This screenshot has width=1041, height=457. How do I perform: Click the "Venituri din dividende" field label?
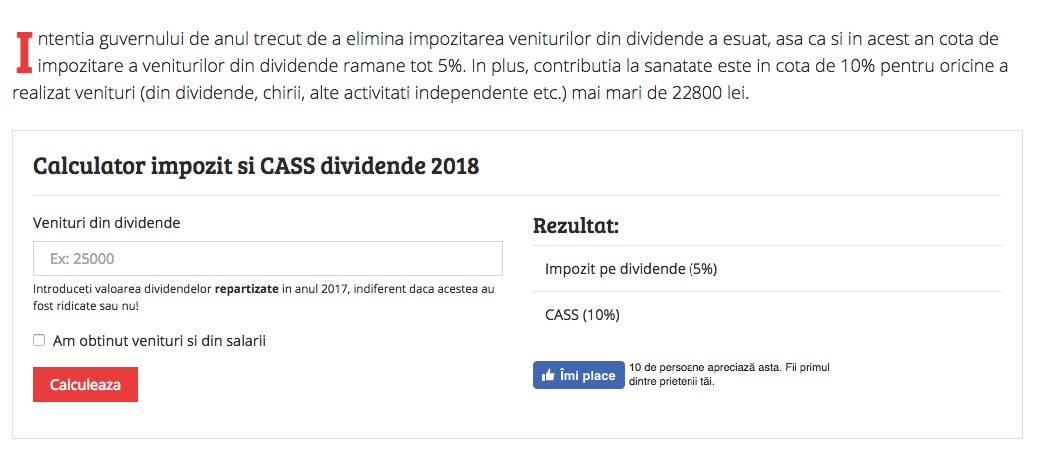coord(106,223)
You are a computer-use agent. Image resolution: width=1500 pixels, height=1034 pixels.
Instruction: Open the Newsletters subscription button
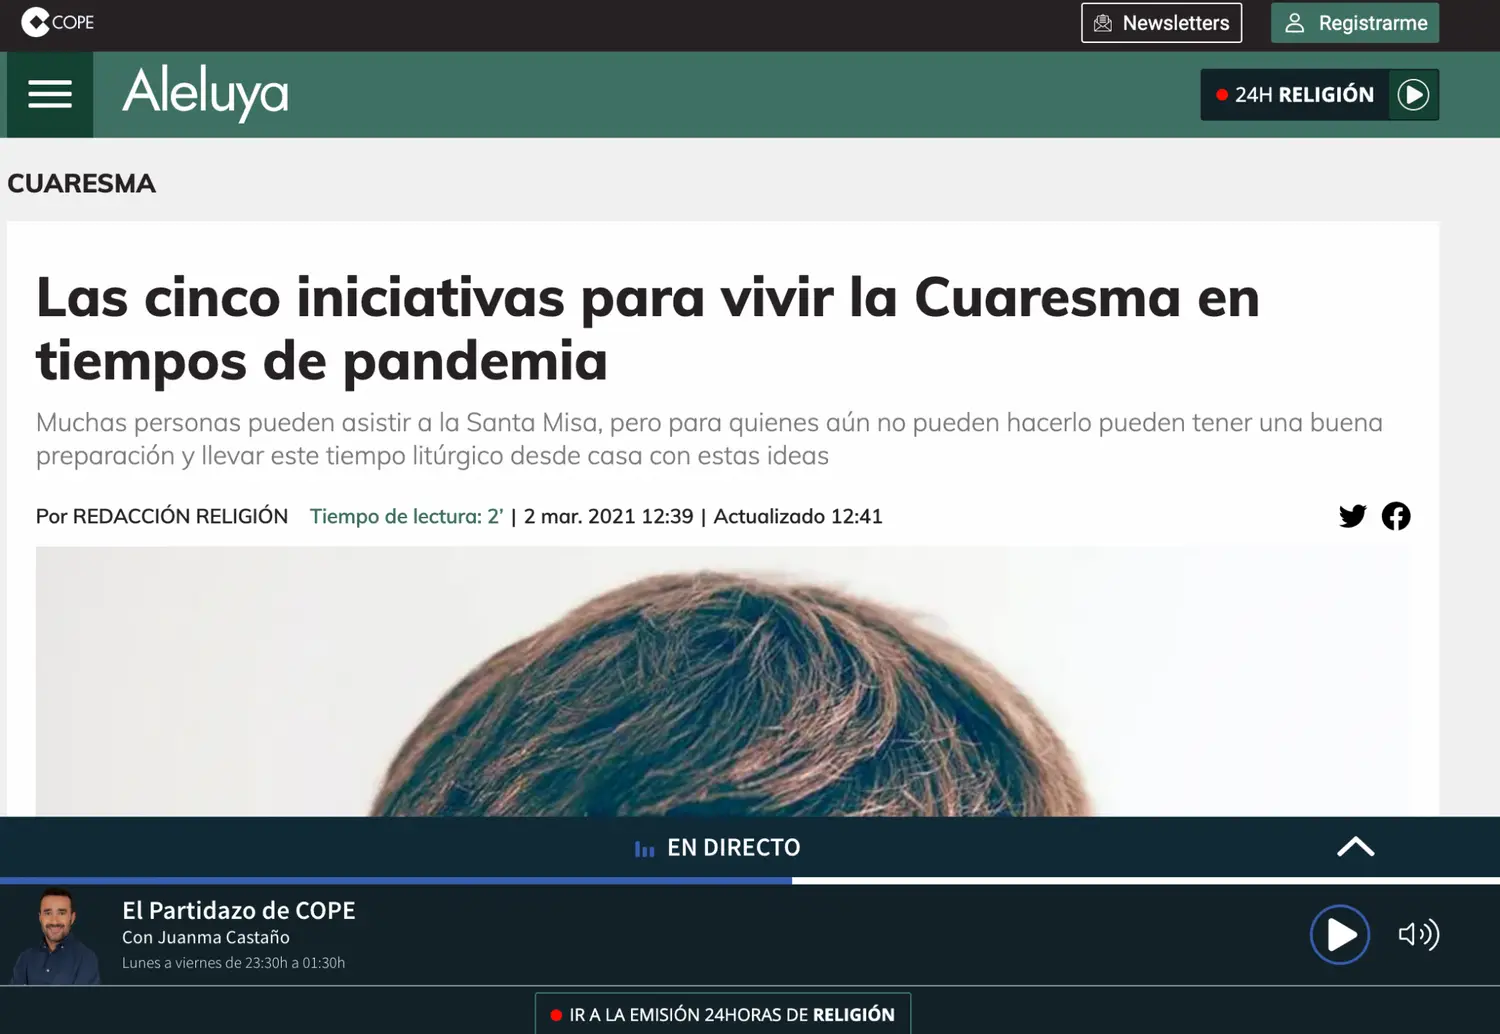pyautogui.click(x=1161, y=23)

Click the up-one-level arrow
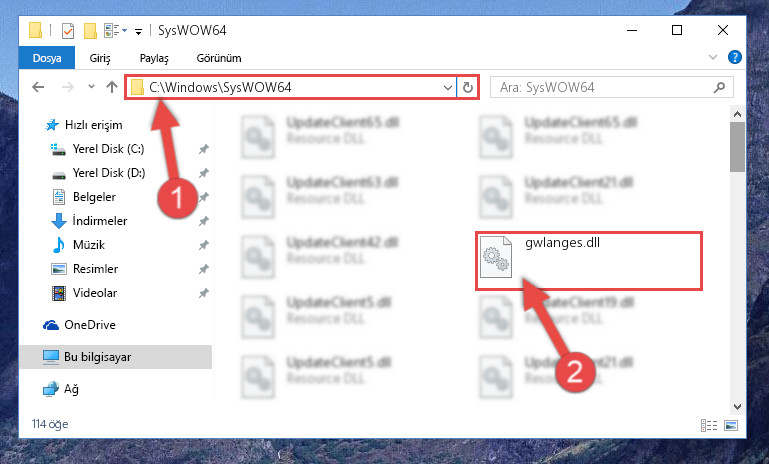[x=112, y=87]
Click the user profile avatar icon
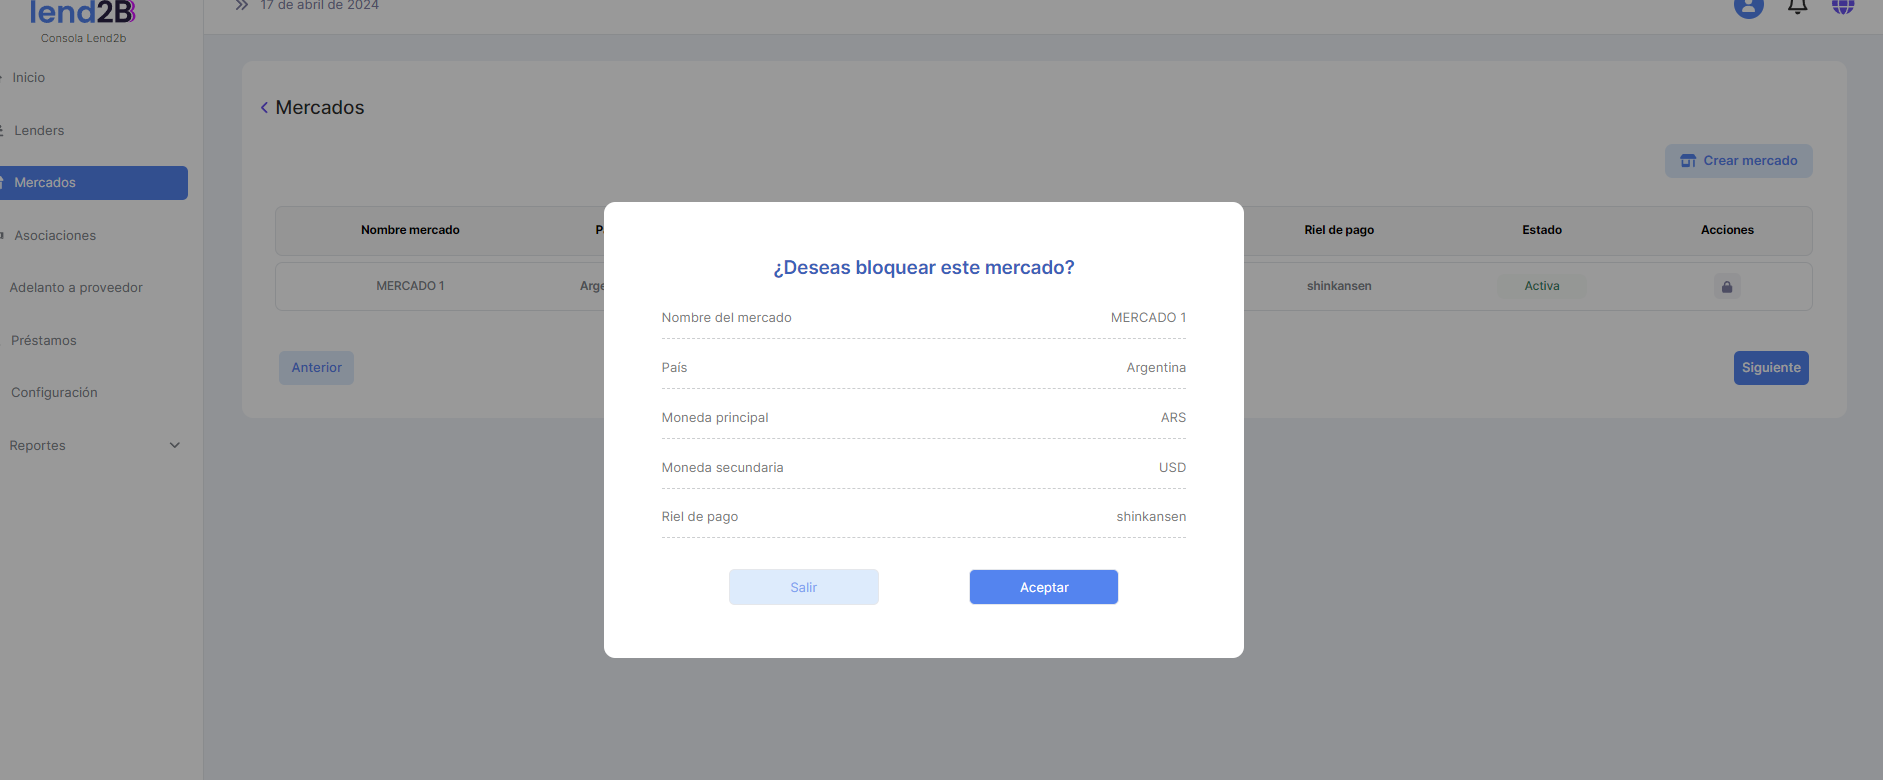Screen dimensions: 1883x780 tap(1748, 7)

****************************************

**Work request**
Strip out the pictures and quote the remaining data word for word.

**Solution**
This screenshot has width=1041, height=457. How do I perform: Click the "Venituri din dividende" field label?
coord(106,223)
You are a computer-use agent. Image resolution: width=1500 pixels, height=1034 pixels.
Instruction: Open the Newsletters subscription button
pyautogui.click(x=1161, y=23)

Click the up-one-level arrow
[x=112, y=87]
Click the user profile avatar icon
Screen dimensions: 1883x780 tap(1748, 7)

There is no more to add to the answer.